(Stored data entries)
———

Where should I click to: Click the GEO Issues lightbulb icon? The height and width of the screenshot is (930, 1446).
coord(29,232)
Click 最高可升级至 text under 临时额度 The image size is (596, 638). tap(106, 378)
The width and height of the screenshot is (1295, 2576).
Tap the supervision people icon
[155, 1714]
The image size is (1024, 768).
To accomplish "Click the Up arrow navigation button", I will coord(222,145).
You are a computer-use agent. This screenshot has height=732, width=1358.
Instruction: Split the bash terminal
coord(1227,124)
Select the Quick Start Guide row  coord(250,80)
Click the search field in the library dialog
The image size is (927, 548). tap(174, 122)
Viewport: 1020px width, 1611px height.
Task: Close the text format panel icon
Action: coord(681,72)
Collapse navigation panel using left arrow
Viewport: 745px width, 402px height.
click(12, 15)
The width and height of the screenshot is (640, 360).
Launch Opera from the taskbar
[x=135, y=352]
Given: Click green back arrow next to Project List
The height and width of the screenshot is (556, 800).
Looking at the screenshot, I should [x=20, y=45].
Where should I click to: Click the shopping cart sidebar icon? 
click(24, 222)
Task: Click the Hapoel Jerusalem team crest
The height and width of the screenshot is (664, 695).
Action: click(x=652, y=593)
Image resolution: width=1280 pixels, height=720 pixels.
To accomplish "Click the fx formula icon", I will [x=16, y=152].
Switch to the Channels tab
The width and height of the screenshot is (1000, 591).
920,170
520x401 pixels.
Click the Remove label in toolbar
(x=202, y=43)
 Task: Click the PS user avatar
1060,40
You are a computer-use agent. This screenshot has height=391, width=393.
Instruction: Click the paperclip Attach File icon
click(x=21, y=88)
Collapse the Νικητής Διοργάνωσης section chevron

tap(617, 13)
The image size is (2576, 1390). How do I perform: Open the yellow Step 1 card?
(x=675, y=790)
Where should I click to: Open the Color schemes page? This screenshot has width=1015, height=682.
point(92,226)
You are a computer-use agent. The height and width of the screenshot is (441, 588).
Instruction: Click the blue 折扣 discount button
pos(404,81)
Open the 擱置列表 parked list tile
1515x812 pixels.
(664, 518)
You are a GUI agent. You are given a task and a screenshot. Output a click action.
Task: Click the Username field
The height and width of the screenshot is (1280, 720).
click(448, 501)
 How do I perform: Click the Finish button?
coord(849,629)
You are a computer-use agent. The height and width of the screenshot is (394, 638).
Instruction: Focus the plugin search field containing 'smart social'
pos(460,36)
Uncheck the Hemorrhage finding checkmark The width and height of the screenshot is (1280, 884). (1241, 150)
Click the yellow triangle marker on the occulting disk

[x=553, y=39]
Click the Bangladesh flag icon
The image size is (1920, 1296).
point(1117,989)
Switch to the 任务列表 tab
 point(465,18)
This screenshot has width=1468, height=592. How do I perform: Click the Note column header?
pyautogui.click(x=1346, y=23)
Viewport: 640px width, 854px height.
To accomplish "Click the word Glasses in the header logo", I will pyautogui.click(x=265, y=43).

———

Would you print exactly the lines from the first line of the entries above through the line that has "has height=732, width=1358.", both included, and stop there?

SOLUTION FOR THIS PROBLEM.
Where should I click to: Click the GEO Issues lightbulb icon? The height and width of the screenshot is (930, 1446).
coord(29,232)
Click 最高可升级至 text under 临时额度 The image size is (596, 638). tap(106, 378)
The width and height of the screenshot is (1295, 2576).
Tap the supervision people icon
[155, 1714]
The image size is (1024, 768).
To accomplish "Click the Up arrow navigation button", I will coord(222,145).
You are a computer-use agent. This screenshot has height=732, width=1358.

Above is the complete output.